高校3年生
2004年1月
「チケット取れたよ!!」
幼馴染から突然のメール。
まめな彼女は通学路途中にあるコンビニで毎日、キャンセルチケットをチェックしていたらしい。
降って湧いたような出来事に震え、気の利いた返信がすぐに出来なかった。
大学受験を控え、プレッシャーと不安に押しつぶされそうな私にとって一筋の光。
憧れのあのアーティストを自分の目で見られる日まで、頑張らないといけない目標ができた。

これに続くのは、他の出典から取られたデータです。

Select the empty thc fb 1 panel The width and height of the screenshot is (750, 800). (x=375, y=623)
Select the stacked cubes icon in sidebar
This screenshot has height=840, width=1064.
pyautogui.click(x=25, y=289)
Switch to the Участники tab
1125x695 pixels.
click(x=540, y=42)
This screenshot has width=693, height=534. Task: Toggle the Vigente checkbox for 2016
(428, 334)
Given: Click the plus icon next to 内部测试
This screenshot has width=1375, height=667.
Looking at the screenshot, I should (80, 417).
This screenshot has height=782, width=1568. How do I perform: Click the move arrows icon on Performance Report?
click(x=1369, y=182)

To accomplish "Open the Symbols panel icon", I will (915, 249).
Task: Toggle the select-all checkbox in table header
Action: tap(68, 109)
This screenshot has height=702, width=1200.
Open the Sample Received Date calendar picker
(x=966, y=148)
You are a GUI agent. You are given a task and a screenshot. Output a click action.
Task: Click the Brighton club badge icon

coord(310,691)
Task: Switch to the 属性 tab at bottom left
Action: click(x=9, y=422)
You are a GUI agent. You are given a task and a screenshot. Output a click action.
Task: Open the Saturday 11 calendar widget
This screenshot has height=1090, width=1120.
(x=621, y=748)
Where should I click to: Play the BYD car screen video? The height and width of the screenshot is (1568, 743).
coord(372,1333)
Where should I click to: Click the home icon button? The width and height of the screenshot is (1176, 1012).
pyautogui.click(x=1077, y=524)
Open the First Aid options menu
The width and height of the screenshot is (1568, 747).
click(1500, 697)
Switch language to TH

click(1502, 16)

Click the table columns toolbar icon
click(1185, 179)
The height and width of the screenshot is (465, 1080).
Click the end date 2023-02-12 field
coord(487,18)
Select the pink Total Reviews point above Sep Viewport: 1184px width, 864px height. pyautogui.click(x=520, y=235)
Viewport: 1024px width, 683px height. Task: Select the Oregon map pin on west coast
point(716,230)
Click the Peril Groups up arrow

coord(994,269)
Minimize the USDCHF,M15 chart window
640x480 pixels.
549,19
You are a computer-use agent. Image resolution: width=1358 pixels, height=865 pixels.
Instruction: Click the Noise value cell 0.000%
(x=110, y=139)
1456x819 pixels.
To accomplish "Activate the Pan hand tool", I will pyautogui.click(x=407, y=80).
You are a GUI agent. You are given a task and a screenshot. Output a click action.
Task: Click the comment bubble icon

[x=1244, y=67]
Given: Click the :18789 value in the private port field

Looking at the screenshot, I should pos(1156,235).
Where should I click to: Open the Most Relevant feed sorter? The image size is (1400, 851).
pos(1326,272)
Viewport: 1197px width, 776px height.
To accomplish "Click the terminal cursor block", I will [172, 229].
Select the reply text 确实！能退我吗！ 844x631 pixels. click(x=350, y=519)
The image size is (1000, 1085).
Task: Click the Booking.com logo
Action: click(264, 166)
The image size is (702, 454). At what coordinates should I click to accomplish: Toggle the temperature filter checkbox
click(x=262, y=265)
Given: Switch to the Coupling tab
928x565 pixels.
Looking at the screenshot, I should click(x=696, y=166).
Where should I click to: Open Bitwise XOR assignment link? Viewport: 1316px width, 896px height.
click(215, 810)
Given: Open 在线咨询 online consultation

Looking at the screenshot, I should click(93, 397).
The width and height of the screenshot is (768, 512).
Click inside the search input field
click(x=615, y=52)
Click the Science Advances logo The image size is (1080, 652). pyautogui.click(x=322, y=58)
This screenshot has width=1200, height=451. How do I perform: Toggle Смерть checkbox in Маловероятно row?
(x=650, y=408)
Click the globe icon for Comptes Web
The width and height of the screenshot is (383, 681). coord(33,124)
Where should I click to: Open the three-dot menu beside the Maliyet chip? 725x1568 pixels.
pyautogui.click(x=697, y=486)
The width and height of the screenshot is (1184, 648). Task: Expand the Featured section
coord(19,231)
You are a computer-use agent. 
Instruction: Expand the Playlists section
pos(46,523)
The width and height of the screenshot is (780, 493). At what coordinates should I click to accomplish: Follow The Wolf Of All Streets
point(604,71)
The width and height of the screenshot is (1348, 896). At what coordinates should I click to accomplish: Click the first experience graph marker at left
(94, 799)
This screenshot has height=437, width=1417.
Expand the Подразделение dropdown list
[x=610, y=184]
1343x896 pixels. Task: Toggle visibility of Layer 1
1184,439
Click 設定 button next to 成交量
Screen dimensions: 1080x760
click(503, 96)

願掛けをするかの如く、MDに録音した彼女の最新アルバムを繰り返し聴く毎日。
結果が出るまで後一ヶ月。
2004年2月20日
ここ一週間、押し寄せる虚しさに襲われ、ベッドから出られない。
「誰にも会いたくない。」
生まれて初めての感情。
自分を否定されるかのような「不合格」の文字。
「何にでもなれる」と思っていた自分の甘さを悔やんでも悔やみ切れなかった。
2004年2月22日
彼女のライブが公演中止になった。
どうやら食中毒らしい。
自分の体調より申し訳なさでうなだれているのではないか?
戦っている彼女を思うと、殻に閉じこもっている自分を恥じた。
生活拠点がベッドの上から地上に戻った。
2004年2月25日
ライブを翌日に控え、作戦会議。
初めて参加する「アーティストのライブ」
何処にあるか分からない、大都会にそびえる「フェスティバルホール」
決して粗相があってはならない。
そしてライブに華を添えようと、彼女の曲をモチーフに画用紙で蝶々の形をした仮面を製作した。
箸が転がっても楽しい二人。
怖いくらい周りが見えていなかった。
2004年2月26日昼
彼女の体調は大丈夫だろうか?
ライブの雰囲気についていけるだろうか?
開演までにフェスティバルホールに辿り着けるのだろうか?
答えのない疑問を抱えながら、家を出る。
ファニーなバイキングが描かれた黒い古着のスウェットと真っ赤なタータンチェックの古着のプリーツスカート。
一軍の服に身を包み、早歩きで駅に向かった。
2004年2月26日夕方
地上に出ると予想を遥かに超えるビルの数。
未だ見ぬフェスティバルホールを探す長い旅になりそうな予感に軽く絶望。
地図を頼りに歩き出した。
一体、南はどっちなのか?
橋を渡ると列がなされている建物があった。
ビルの館名板を確認。
40分かけゴールに辿り着いた。
係の方に促され、列に加わった。
一体、この列は何なのか?
並ぶこと20分。
列はツアーグッズの販売所に続いていた。
心の準備ができていない私たちは、頭が真っ白になった。
会場へ辿り着くことに支配され「何のツアーグッズを買うか?」予習できていない。
前へ前へと進みながら、小声で会議を重ねる。
普段使いしたら確実にお洒落だと思われるであろう、Tシャツ
なんてことないシルバーのガラケーに彩りと遊び心を加える、携帯ストラップ
部屋のお洒落偏差値が70以上になること間違い無い、ぬいぐるみやフィギュア
喉から手が出るほど欲しいものばかりだ。
吟味に吟味を重ねた結果、同じ色のTシャツ(ナミ)とツアーバックを購入し、会場を後にした。
開演までサーカスの一輪車くらい、座面が高いカウンターチェアがあるお洒落な喫茶店で、指3本分くらいの幅しかない細いグラスに注がれたオレンジジュースを飲み、緊張をほぐす。
アルバイトの時給より高い800円のオレンジジュースだった。
2004年2月26日夜
憧れの彼女は紛れもなく存在していた。
古民家の階段くらい急なフェスティバルホールの一番後ろは立つのも怖かったが、そんなことを忘れるくらい、無我夢中。
冒頭「端から端まで、前から後ろまで、1階から2階まで、一人一人に届けます!」と宣言した彼女の有言実行力に圧倒されっぱなしだった。
テレビで観て感動しCDショップに駆け込んだ、あの曲。
誕生日プレゼントで買ってもらった、あの曲。
昼過ぎの教室から聞こえてきた歌詞を疑似体験した、あの曲。
夏期講習の前に願いを込めて聴いていた、あの曲。
受験会場からの帰り道、夕暮れの海を見つめて聴いた、あの曲。
日常で流れていた曲たちが、目の前で惜しげもなく披露される。
長湯しているくらい、身体も心も熱くポワッとしている。
誰かに蓋をしてもらわないと、いつまでもアドレナリンが出続けるのではないか?心配になった。
退場前、アンケート用紙にメッセージを書いた。
「行きたかった大学に不合格で毎日落ち込んでいたけれど、今日のライブで元気をもらえました。ありがとう!明日は卒業式です。」
出番がなかった仮面。
今でもライブに行くたび思い出し、私たちの笑いの十八番だ。